Microsoft has now joined Apple in a guerrilla war against Google's Android, and Google's next steps are far from certain.
The smartphone industry is still in its infancy, but its strategic importance to computer companies big and small can't be overstated. Recent moves from Apple and Microsoft show that the big guys are not going to be shy about deploying their array of patents as competition increases.
HTC's lawyers have had a busy couple of weeks, responding to a wide-ranging patent lawsuit filed by Apple and negotiating a patent licensing deal with Microsoft. The common thread? HTC's Android phones, which represent some of its best work over the last year and a possible threat to Apple's and Microsoft's mobile ambitions.
So why all this attention to HTC, the fourth-largest smartphone maker in the world? HTC is perhaps the most high-profile Android customer, along with Motorola and Samsung. Unfortunately for HTC, it's also considered to be the most patent-poor company among those mobile partners.
Companies like Motorola, with a legacy of mobile phone development, have a far better defensive position, said Ken Dulaney, an analyst with Gartner. Any company that tried to sue Motorola over mobile patent issues would likely find itself ripe for a countersuit, given that Motorola could pick through its array of patents and find technology that arguably infringes on its holdings.

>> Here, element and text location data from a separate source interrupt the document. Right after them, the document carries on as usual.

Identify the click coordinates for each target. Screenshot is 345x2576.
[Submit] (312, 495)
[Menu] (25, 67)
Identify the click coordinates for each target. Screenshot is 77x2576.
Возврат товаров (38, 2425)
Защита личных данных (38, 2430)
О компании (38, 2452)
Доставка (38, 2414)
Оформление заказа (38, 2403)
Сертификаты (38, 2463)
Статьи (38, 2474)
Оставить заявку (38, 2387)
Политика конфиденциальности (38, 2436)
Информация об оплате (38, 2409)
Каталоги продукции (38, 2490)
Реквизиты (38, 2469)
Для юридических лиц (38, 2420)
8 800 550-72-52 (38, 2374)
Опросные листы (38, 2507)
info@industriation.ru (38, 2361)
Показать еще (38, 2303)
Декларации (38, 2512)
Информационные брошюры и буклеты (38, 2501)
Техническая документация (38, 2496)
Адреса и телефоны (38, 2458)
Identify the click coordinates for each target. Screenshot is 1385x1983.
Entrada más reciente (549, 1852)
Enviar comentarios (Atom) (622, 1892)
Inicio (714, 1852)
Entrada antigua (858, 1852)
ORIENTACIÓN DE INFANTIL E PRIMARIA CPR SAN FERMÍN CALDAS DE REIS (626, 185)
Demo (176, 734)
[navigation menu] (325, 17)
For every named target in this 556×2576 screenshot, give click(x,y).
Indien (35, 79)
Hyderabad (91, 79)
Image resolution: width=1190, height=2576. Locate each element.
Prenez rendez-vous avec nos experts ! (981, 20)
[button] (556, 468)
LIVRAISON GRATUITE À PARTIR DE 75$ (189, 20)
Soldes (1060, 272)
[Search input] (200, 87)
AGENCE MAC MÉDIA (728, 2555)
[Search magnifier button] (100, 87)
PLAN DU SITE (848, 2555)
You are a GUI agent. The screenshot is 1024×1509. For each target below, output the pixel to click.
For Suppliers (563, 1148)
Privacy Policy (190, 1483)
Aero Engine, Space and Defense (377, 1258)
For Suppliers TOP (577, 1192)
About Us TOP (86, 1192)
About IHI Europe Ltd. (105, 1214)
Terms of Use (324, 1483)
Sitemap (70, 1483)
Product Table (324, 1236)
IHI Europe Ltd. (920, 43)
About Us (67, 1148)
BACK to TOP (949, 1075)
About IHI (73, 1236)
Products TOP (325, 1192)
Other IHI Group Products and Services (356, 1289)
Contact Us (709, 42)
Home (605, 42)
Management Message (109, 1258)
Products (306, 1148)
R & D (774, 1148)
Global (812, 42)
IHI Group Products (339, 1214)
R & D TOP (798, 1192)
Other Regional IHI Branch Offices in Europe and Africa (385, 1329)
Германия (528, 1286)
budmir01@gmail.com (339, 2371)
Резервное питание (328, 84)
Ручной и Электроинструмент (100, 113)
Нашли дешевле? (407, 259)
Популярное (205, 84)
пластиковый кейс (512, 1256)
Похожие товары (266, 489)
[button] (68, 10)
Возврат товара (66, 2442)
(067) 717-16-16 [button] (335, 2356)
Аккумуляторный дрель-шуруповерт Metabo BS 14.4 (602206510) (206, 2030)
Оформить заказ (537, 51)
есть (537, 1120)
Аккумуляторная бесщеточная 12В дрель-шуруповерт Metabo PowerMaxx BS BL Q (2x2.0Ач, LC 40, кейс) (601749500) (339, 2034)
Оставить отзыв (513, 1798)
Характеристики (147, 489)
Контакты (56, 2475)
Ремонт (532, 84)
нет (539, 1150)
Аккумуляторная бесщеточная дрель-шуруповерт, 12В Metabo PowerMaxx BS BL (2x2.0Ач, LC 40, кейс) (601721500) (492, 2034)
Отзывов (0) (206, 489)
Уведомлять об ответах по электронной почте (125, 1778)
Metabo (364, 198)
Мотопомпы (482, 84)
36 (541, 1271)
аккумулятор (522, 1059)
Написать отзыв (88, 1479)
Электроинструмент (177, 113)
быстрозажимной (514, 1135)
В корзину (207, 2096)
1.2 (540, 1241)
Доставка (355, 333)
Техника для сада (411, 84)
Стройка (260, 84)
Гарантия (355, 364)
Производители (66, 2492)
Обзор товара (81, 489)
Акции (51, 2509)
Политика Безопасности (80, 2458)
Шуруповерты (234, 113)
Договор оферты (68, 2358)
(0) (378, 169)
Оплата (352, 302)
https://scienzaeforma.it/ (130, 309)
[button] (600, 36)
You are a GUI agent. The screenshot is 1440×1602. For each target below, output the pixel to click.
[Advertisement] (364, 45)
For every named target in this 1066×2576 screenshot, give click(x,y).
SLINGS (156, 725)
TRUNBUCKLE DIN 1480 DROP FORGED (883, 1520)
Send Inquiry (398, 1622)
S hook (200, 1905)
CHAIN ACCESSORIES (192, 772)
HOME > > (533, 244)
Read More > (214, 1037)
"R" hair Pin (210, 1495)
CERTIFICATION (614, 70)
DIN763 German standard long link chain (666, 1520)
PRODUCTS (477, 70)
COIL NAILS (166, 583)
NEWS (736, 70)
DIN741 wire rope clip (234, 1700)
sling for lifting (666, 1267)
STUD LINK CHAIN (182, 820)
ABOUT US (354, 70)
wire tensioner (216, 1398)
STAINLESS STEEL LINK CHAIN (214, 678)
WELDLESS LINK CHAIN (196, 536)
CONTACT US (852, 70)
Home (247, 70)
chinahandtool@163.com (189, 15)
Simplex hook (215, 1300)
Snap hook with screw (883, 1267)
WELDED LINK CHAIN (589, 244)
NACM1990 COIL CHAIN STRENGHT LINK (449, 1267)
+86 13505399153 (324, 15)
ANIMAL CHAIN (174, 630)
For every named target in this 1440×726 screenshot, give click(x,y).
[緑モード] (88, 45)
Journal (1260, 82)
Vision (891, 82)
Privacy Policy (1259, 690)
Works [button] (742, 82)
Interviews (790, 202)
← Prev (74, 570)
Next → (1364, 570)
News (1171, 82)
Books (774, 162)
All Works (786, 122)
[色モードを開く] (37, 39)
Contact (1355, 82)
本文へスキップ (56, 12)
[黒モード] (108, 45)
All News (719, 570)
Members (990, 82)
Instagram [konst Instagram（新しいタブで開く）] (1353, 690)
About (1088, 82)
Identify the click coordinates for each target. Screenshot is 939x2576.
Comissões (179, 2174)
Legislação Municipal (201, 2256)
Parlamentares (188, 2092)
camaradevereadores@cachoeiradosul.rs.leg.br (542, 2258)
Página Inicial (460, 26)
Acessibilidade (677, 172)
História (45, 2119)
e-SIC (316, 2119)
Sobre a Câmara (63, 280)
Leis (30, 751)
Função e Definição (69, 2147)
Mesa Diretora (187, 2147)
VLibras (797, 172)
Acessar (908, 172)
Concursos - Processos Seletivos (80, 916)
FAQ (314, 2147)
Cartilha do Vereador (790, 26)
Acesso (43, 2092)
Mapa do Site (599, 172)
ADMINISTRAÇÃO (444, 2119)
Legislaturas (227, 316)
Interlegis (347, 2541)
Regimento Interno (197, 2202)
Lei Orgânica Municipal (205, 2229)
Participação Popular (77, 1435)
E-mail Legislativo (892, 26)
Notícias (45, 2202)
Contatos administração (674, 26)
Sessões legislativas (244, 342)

Still, other Android partners are sure to be wondering if they are next. And over at Google--the indirect target--executives appear to be mulling what to do. Not that we know for sure since they've gone into near-complete radio silence on the issue. Google has yet to make a strong statement regarding Apple's March lawsuit against HTC and refused to comment on anything related to Microsoft's licensing deal on Wednesday.
For now, it appears HTC is going to have to fight these battles on its own. Google has said that it supports its Android partners, but has not elaborated on whether that includes monetary support, legal support, or moral support. At Google's Campfire One event in March, just after Apple announced its HTC lawsuit, a senior Google executive grew extremely uncomfortable when the lawsuit was brought up on the sidelines of the event, refusing to comment one way or another on the suit even off the record.
But, as Michael Gartenberg, an analyst with Altimeter Group, noted in his blog Wednesday morning, other Android partners may be wondering if one of the main selling points for Android--that it costs handset makers nothing--is becoming less of an advantage.
"The net is a changed dynamic in the cost of what implementing (an) OS really is and handset vendors' willingness to settle patent claims or go through the hassle of the courts," Gartenberg wrote. If Android partners have to account for the cost of defending themselves against patent claims or making licensing payments as part of the cost of building an Android phone, the process no longer appears to be free.
Motorola representatives did not respond to requests for comment on whether or not Microsoft or Apple had contacted it about potential licensing deals. A Samsung representative declined to comment on the same question.
There are certainly other selling points to the Android platform besides its cost, but businesses hate uncertainty, especially when it comes to patent cases that can drag on for years without a clear resolution.
Open-source licensing may also help explain why HTC, rather than Google, has become such a target. Android is made available to partners under the Apache 2.0 license, which makes the licensee responsible for any patent violations, according to Mark Goldstein, a patent lawyer with SoCal IP Law Group in Westlake Village, Calif.
At the same time, it's harder to sue for patent infringement until the technologies have been implemented in a final product, Dulaney said. "They got sued because until you take open source and put it in a product you can't get sued," he said.
Of course, Google also has a significant amount of resources to defend itself against any such attacks.
By attacking Google's Android distribution chain, however, the companies can go after Android without attacking Google head on. That may be a shrewd, hardball move: Android has emerged as the clear threat to both Apple and Microsoft's mobile businesses, and up until the lawyers started to get involved, there seemed no downside to using Android in a phone. Handset makers like Motorola are not going to see Apple license the iPhone OS, and Windows Mobile is not competitive against iPhone OS or Android.
Microsoft's competitive position might change later this year when Windows Phone 7 devices are released, but until that's ready the intellectual property lawyers may be Redmond's biggest weapon as they go after Google's partners.
How Google reacts to such attacks will set the stage for the second round of Android's development. No matter what happens, doing business with Google's Android has just gotten more expensive.